In 1881, the Mayor of Cleveland called the Cuyahoga River “an open sewer through the center of the city.” As manufacturing and population boomed, human waste and industrial sewage had been spewing into the river and Lake Erie for years, a problem which plagued the region and its residents into the 1960s.

Easterly Sewage Treatment Works construction, 1932.
While Northeast Ohio’s first wastewater treatment efforts began in 1908, helping reduce pollution entering our waterways, much damage had already been done by industries that continued to dump hazardous wastes directly into the lake and river.

The result could be seen and smelled along the lakefront. The combined wastes left waterways almost uninhabitable for aquatic life, and the suffocating muck on the surface of the water was extremely flammable.

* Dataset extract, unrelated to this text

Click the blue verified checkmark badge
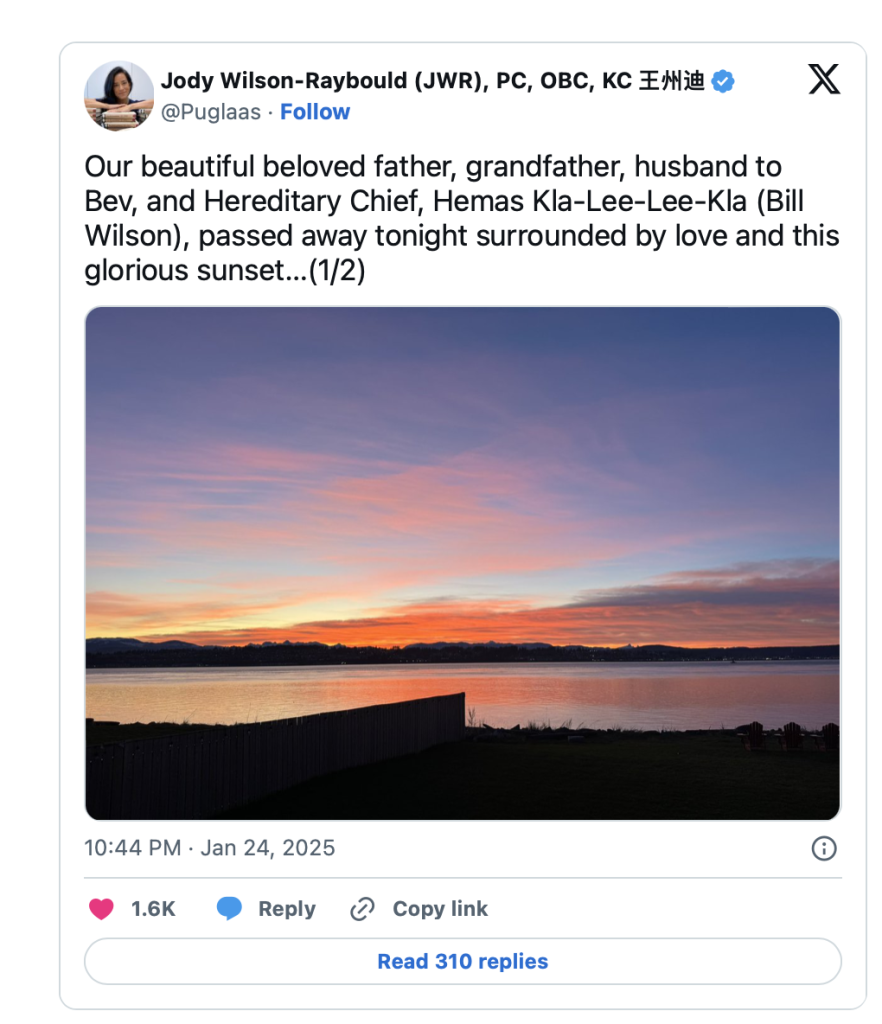Viewport: 882px width, 1024px height. click(x=723, y=82)
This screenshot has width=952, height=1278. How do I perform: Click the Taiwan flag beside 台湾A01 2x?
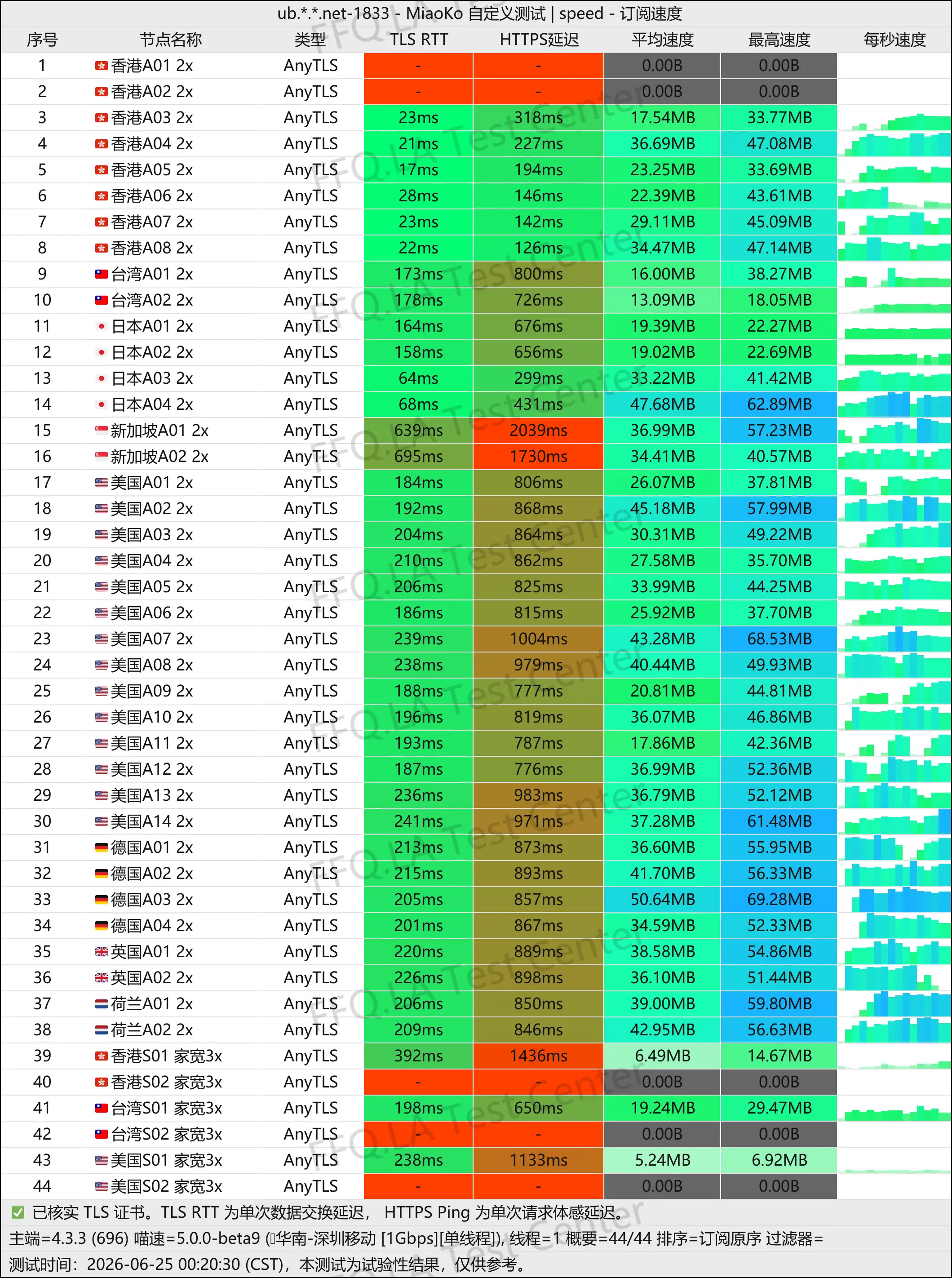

Between 1949 and 1961, the river caught fire at least four times, leading up to the historic June 22, 1969 blaze that sparked local and national awareness and reaction.


The 1969 river fire was the turning point.

Stokes News Conference, 1969: Mayor Carl Stokes
talks to reporters near the site of the
Cuyahoga River fire in 1969. Image courtesy
of Cleveland State Library Special Collections
Cleveland Mayor Carl Stokes, the first black mayor of a major city when elected in 1967 and a long-time advocate for environmental responsibility, criticized the federal government and vowed to fight for a cleaner river. The next year, things started changing.

The blaze inspired the formation of the Environmental Protection Agency, the Clean Water Act, and in Ohio, the Northeast Ohio Regional Sewer District, which would take responsibility for the wastewater treatment needs of Greater Cleveland. This included clamping down on industries that illegally discharged waste into the lake and river, important work that continues to this day.

In 1972, the Regional Sewer District assumed control of Cleveland’s wastewater treatment plants, and has since invested billions of dollars in their improvement, and in new facilities and sewer construction. It has made a difference, preventing billions of gallons of sewage from polluting Lake Erie every year, and progress over the next 20 years—above ground and under ground—will bring it down by billions more.

Once declared “dead” by national media, the Cuyahoga River now boasts more than 60 different species of fish, has been found to be a home of freshwater mussels, and has been resurrected from negligence to elegance.

As agencies, businesses, and citizens continue to appreciate and protect our natural resources, Lake Erie and the Cuyahoga River will continue to improve. May the only thing left burning on the Cuyahoga River today be our desire to do better.

John Baden, wikipedia.

—Michael Uva and John Gonzalez


  1. How the Last Fire on the Cuyahoga River Started

    My father kept a dairy after his death I started to read them and found out how the last fire on the cuyahoga river happened because he was there when it happen. The ns railraod was blamed but it was caused by a brakeman on an other railroad how had a new fuse that was able to burn under water and he wanted to see if it worked and it did

    The story goes that a spark from a NS locamotive crossing the NS bride I beleive it was called 450 started the fire. This bridge is now gone at the time of the fire three bridge lined up over the river all in a roll. The NS bridge 450 N&SS bridge 455 and B&O bridge 460 the only bridge still in use today. All members of the 5 man crew have passed away. The fuse came off of the caboose as it crossed over the river. The brakeman who dropped the fuse in the river had a long history of starting fires along the railroad right away usually old rail ties. In may fathers diary have all the newspaper articles about the event and a comment by my father "if they only knew"

    1. How did your father keep a diary after his death?

    2. You should have your fathers journal scanned in by a historical society. This kind of information is vital to the history of the region, and once things are lost, they are lost forever.